Re: Lets talk about the Swine flu...
Interesting BC-Axeman....
In my field of work I have to gather large amounts of information from many fields and then, based on a number of "short-cut" approaches, evaluate and implement that information. This system usually works quite well, but that is largely due to a safety-net built into my method. That safety-net just means delving deeper into the research when need be, to a variable level.
I had formed a fairly useful opinion on the H1N1. It was that "the virus is no more deadly now, but it could get more deadly, it is reasonable to protect from it". The minimal genetic drift concept was given to me by an internist and it seemed to work within my set opinion. Your challenge made me look deeper and I am having a hard time justifying that viewpoint.
Most interesting at this point is a review of the genetic sequence of the swine flu virus that shows that a particular virulence factor, protein PB1-F2, believed by some to play an important role in determining illness severity and risk of complications (secondary bacterial pneumonia), is blocked by maybe two stop-codons and then a mutation from serine to asparagine. So, a whole lot of genetic rearrangement would be needed to cause that to happen.
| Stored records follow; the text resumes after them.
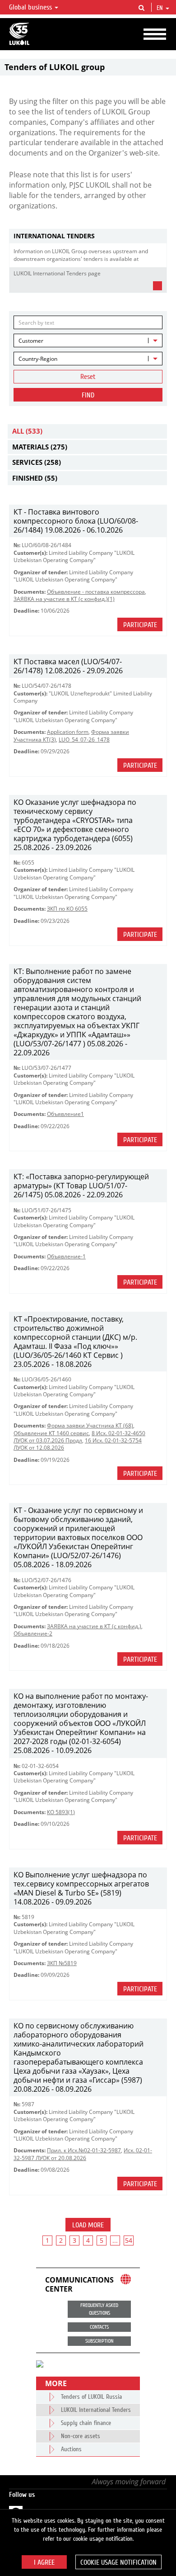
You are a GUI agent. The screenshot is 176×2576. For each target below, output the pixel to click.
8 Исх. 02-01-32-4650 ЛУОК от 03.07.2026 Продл (79, 1437)
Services (36, 462)
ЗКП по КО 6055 (67, 908)
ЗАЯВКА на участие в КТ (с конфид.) (94, 1626)
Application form (67, 731)
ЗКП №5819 (62, 1963)
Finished (34, 477)
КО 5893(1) (61, 1812)
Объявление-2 (33, 1633)
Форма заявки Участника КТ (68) (90, 1425)
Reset (88, 377)
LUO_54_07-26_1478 (84, 739)
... (115, 2240)
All (27, 430)
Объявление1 (65, 1114)
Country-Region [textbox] (38, 359)
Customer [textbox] (31, 341)
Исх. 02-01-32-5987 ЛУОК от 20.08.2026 (83, 2154)
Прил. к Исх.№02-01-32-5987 (84, 2150)
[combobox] (88, 340)
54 (128, 2240)
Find (88, 395)
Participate (140, 625)
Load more (88, 2225)
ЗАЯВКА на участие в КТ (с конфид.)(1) (64, 599)
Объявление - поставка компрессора (96, 591)
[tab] (88, 236)
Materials (39, 446)
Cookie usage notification (118, 2562)
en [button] (161, 8)
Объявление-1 (66, 1256)
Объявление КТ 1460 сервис (51, 1433)
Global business (31, 7)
Of course, this would be to assume that the PB1-F2 protein is important in prospective pandemic versions of human infecting virus (as opposed to animal model research or retrospective analysis), and that PB1-F2 is (a)/(the only) important determiner of illness severity (which is severely near-sighted viewpoint).
None the less, thank you....it would seem that you may have helped me find a weakness in my information at a crucial time, helping me correct that deficiency. What is your background?
All that said, I trust in vaccines. Vaccines and the birth control pill; arguably the biggest and best medical discoveries of all time. Every illness I can prevent, is a battle won before it ever started.